Despite the crux of the issue being a simple couch conversation between a patient and therapist, Smallwood transforms this story into a fun, visually experimental book, partially attributed to the borderless panels filled with atmospheric colors from Jordie Bellaire. Bellaire controls the environment throughout “Moon Knight” #9, giving heat to the fires burning in the Akima War and building a cool chill into the Egyptian night as the conversation shifts to the top of the Sphinx’s head. Smallwood, confident in his colorist’s skill, takes liberties with the visuals, and draws the entire story with dreamlike transitions and environs. Letterer Travis Lanham keeps on track with the surrealism in this issue by giving the word balloons mixed case lettering, underscoring the content by making it seem more conversational.
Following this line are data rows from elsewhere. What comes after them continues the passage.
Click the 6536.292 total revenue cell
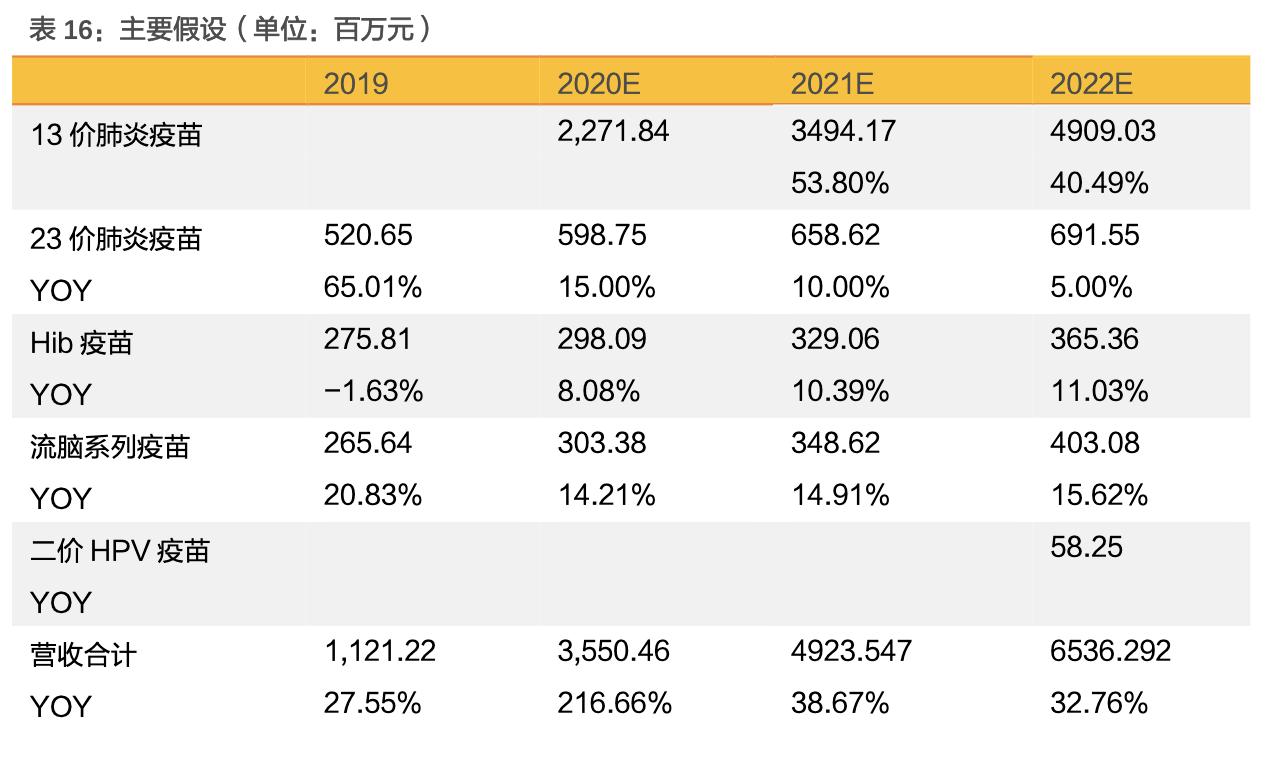The width and height of the screenshot is (1268, 766). [x=1110, y=651]
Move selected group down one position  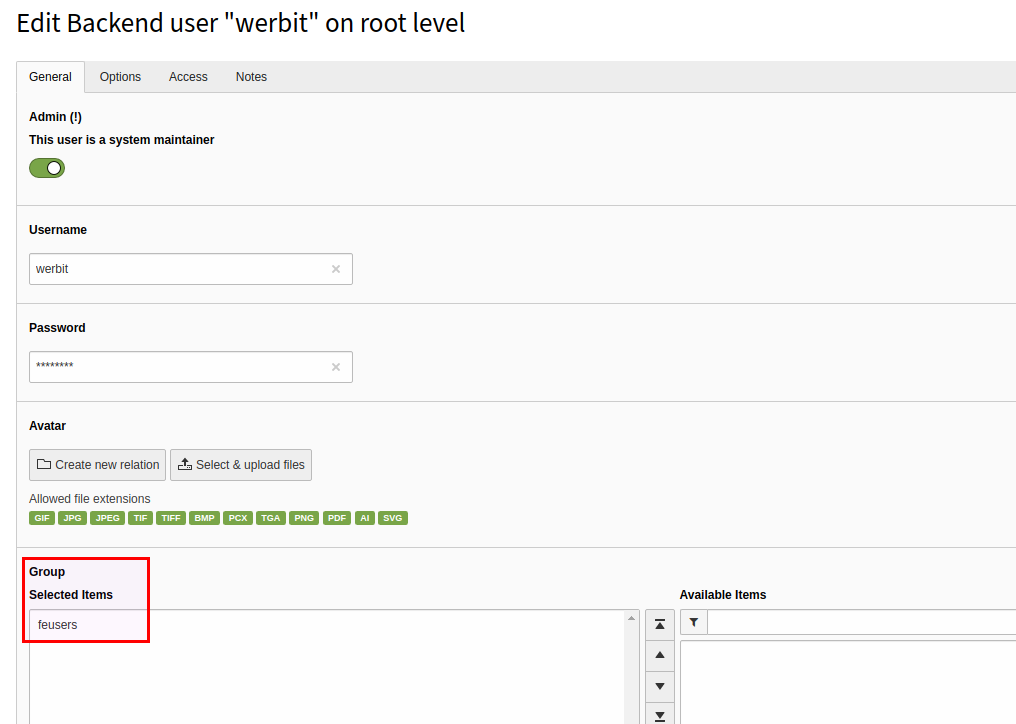click(660, 687)
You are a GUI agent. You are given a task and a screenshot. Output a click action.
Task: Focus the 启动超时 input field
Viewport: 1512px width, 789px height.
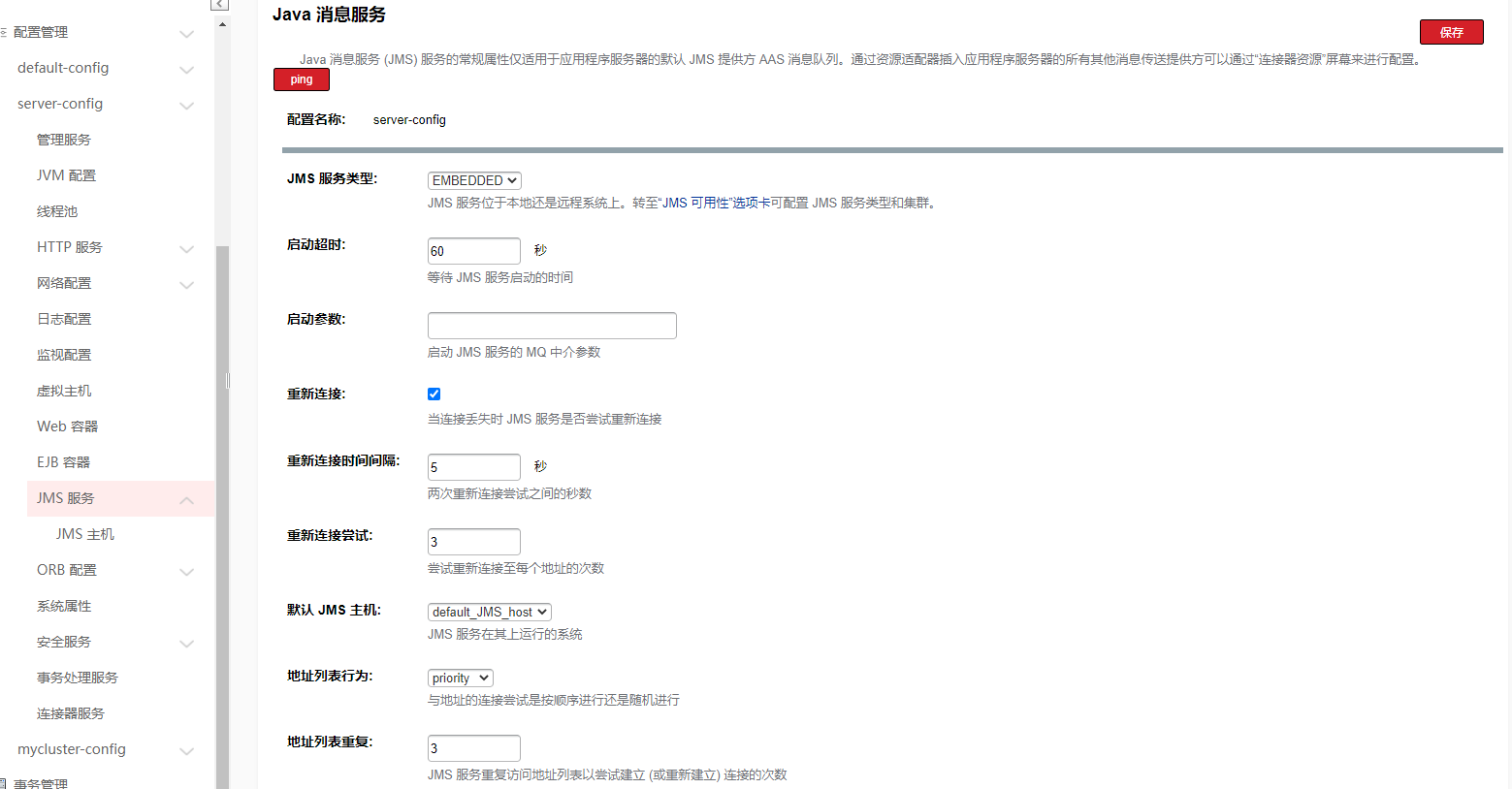tap(473, 251)
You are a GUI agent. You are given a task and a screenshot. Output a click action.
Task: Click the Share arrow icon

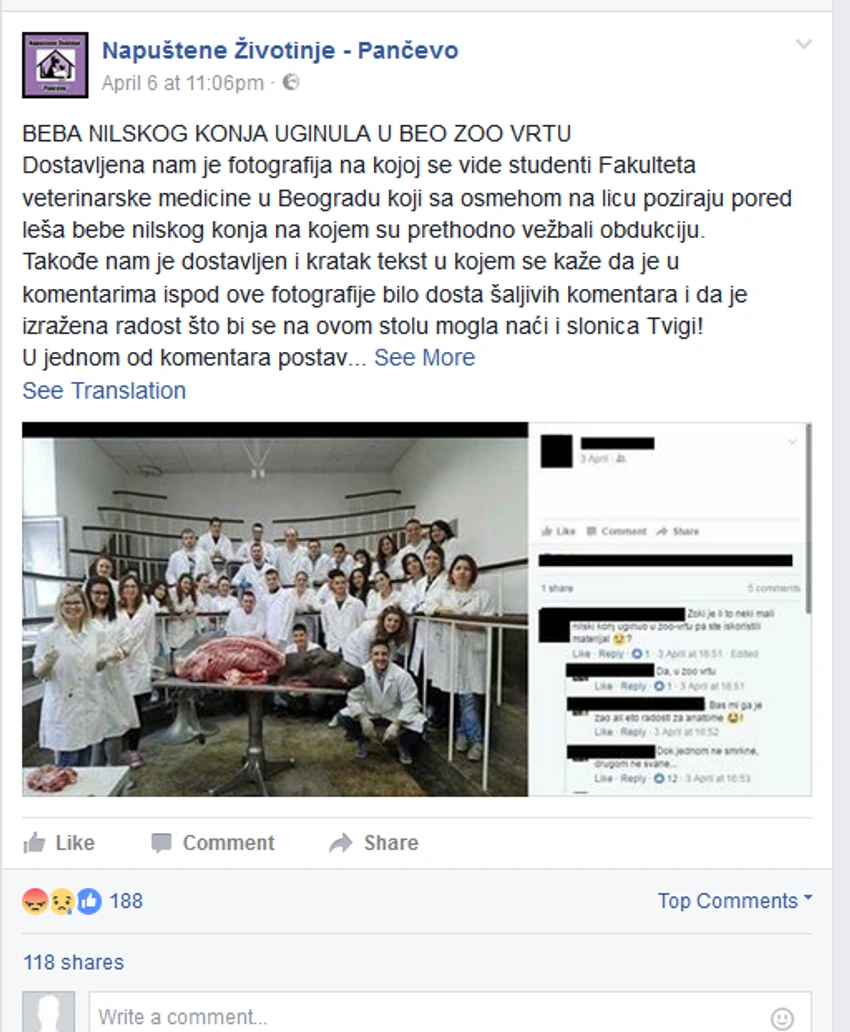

Subtle, but brilliant, artwork helps measure the beats of Brian Wood’s story, bringing about developments in Moon Knight’s career that are sure to impact this series for issues to come. “Moon Knight” #9 masks itself as a philosophical debate between right and wrong, or two different perceptions of right as right should be. In and around that Wood shows readers the different aspects of Moon Knight and Marc Spector while adding history and depth to the character of Spector’s Doctor. While most of the story is set in the mindscape of Marc Spector, Wood does give this issue enough range of motion to make it active and energetic. In the setting of a character’s mind — especially one with dissociative personality disorder — nearly anything can happen, and in this case, Wood raises the anticipation for readers by flavoring the “anything” with reality.
“Moon Knight” #9 is a turnkey issue that Marvel Comics let slip into readers’ hands and blow their minds. There is a development in the final pages of this issue that not only affects this comic book, but also has potentially long-lasting repercussions. Brian Wood demonstrates a fantastic grasp on the character and his setting by giving readers an entire issue that is, essentially, a conversational psychoanalysis. The end of the issue leaves readers wondering what happens next to Khonshu’s servant thanks to tremendous synchronized efforts from Wood, Smallwood, Bellaire and Lanham. This has been a strong reboot of Moon Knight since issue #1, but this comic book serves up a great example of how to continue to build the world around Khonshu.